In den USA rollt Google derzeit verstärkt KI-generierte Zusammenfassungen in der Suche aus. Damit verstößt Google gegen seine eigenen Spam-Richtlinien, wenn es den Mehrwert der Ergebnisse nicht nachweisen kann.
Um KI-Spam in den Griff zu bekommen, hat Google kürzlich die "Scaled Content"-Richtlinie vorgestellt. Darin droht Google Webseiten mit Sanktionen "für den Missbrauch mit massenhaft generierten Inhalten", unter anderem durch den Einsatz von generativen KI-Tools, "ohne den Nutzern einen Mehrwert zu bieten".
Google beschreibt hier genau die Spam-Techniken als potenziellen Verstoß, die es für die eigene generative KI-Suche verwendet, nämlich "Scraping von Feeds, Suchergebnissen oder anderen Inhalten, um viele Seiten zu generieren (auch durch automatisierte Transformationen wie Synonymisierung, Übersetzung oder andere Verschleierungstechniken)" und "Zusammenfügen oder Kombinieren von Inhalten aus verschiedenen Webseiten ohne Mehrwert".
Natürlich hat sich Google mit der Formulierung "ohne Mehrwert" ein Hintertürchen in die Richtlinie eingebaut. Die entscheidende, aber letztlich objektiv nicht zu beantwortende Frage lautet also: Hat Googles KI-Suche einen Mehrwert für die Nutzer?
Schaut man sich die Reaktionen auf "AI Overviews" in den sozialen und redaktionellen Medien an, gibt es anekdotisch zahlreiche Hinweise, derzeit mit "Nein" zu reagieren.

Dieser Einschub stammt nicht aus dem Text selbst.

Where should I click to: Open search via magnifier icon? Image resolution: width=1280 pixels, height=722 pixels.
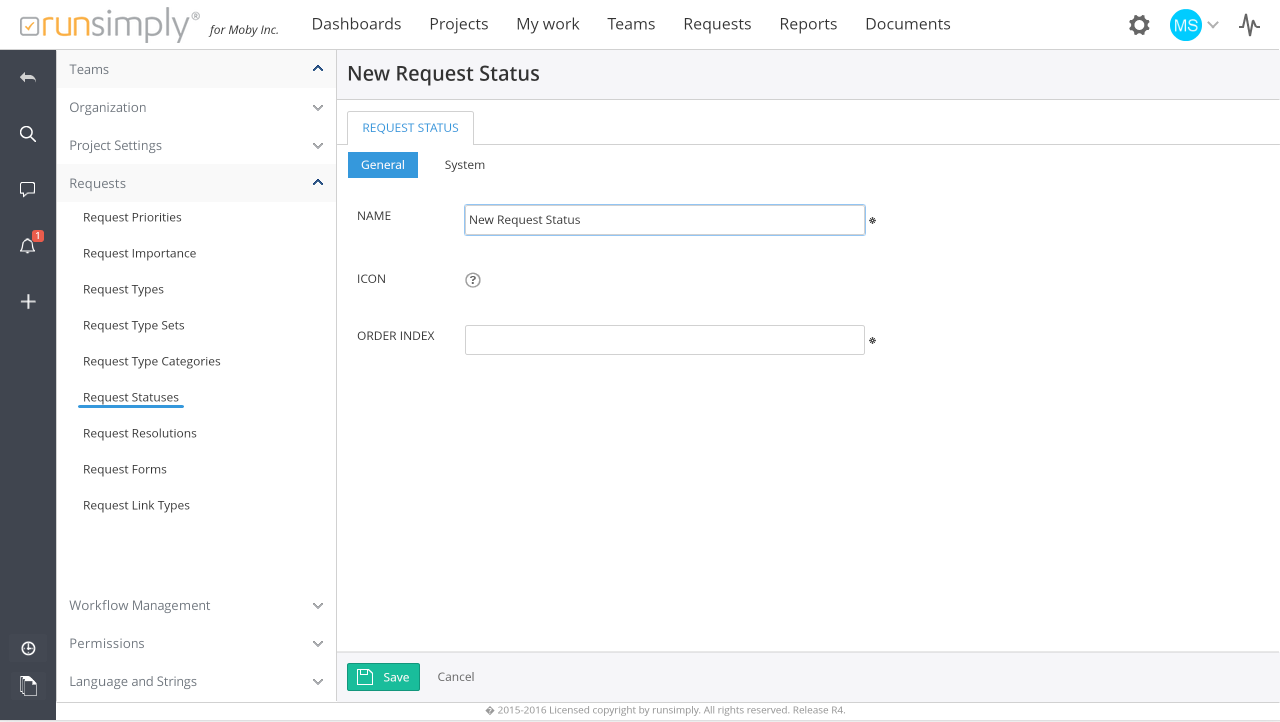pyautogui.click(x=28, y=134)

Publisher beschweren sich über den vermeintlichen Diebstahl ihrer Inhalte, Nutzer über teils absurde oder - noch gefährlicher - versteckte kleine Fehler in den KI-Ergebnissen, die vielen Nutzenden gar nicht auffallen dürften.
Auf der Liste von Googles Verfehlungen stehen außerdem: die Verwendung nicht lizenzierten Materials für das KI-Training, die KI-gestützte Paraphrasierung fremder Inhalte für den eigenen Profit, falsche Antworten sogar im medizinischen Kontext, bei denen nicht klar ist, wer die Verantwortung trägt, und ein massiver Eingriff in das Ökosystem der Internetinhalte und damit in die Geschäftsmodelle hunderttausender Unternehmen.
Diese Mängelliste liest sich so gravierend, dass gefragt werden muss, warum ein solches Produkt in dieser Form an Millionen von Menschen ausgerollt werden darf. Denn sie sind seit der ersten Präsentation im Mai 2023 offensichtlich und hinlänglich bekannt.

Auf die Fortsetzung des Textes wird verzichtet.